**EXERCISE BRIEF**
Copy the data below exactly, but not the pictures it contains.

**Pixel coordinate grounding data**

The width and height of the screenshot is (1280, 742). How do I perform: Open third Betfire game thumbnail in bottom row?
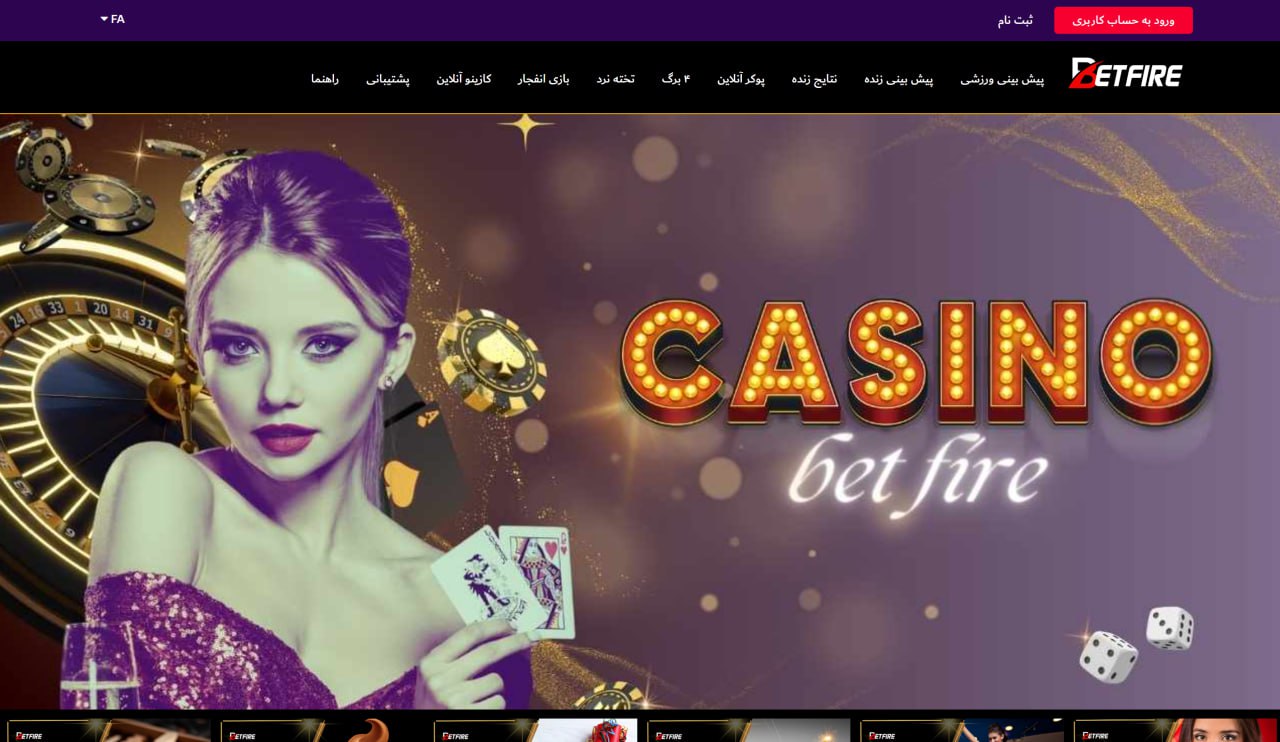point(535,730)
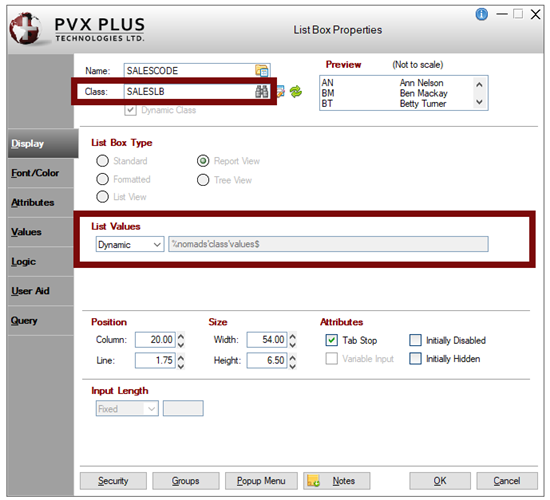Open the Values tab
The image size is (550, 500).
tap(26, 232)
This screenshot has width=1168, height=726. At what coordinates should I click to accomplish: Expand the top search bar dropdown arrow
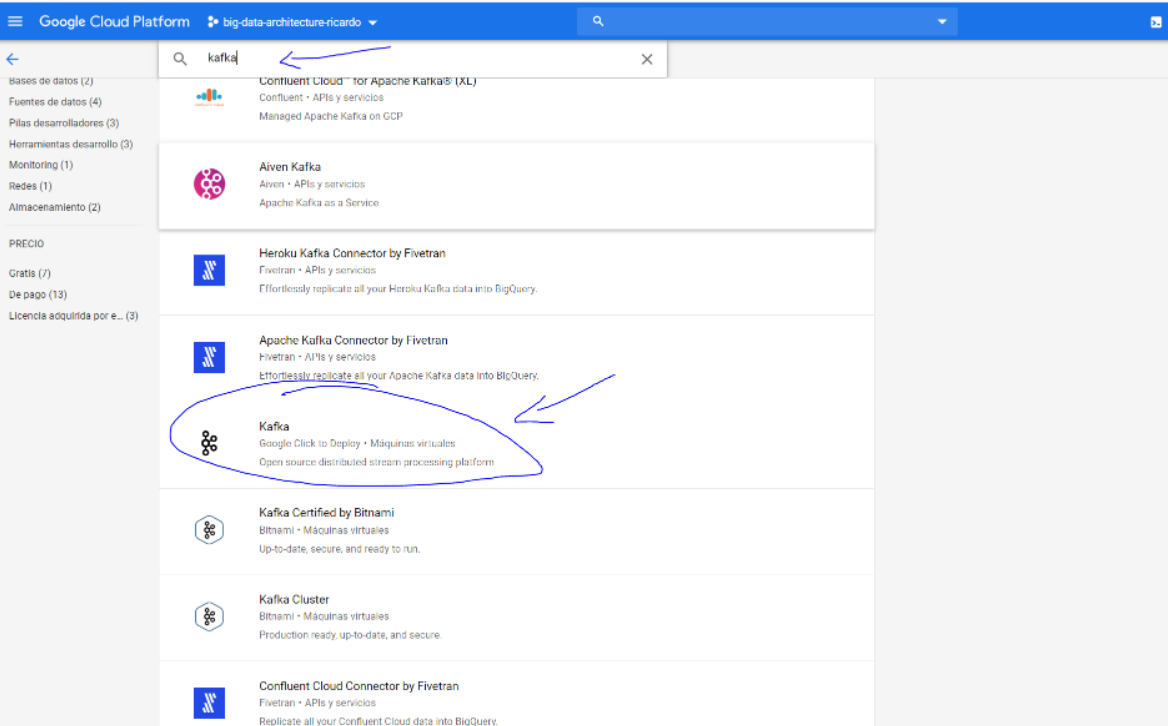point(941,22)
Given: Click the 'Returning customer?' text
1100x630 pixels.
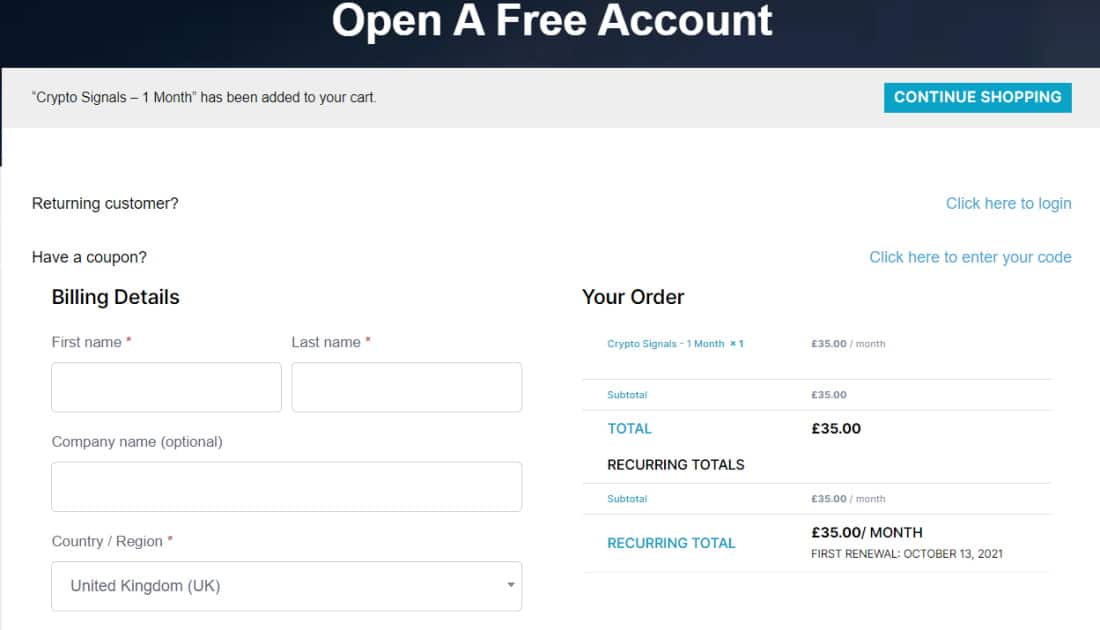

**RESPONSE BELOW**
The width and height of the screenshot is (1280, 742). How do I perform: Open third Betfire game thumbnail in bottom row?
point(535,730)
Open the Values tab
The image size is (550, 500).
tap(26, 232)
This screenshot has width=1168, height=726. At what coordinates should I click to accomplish: Expand the top search bar dropdown arrow
point(941,22)
Given: Click the 'Returning customer?' text
1100x630 pixels.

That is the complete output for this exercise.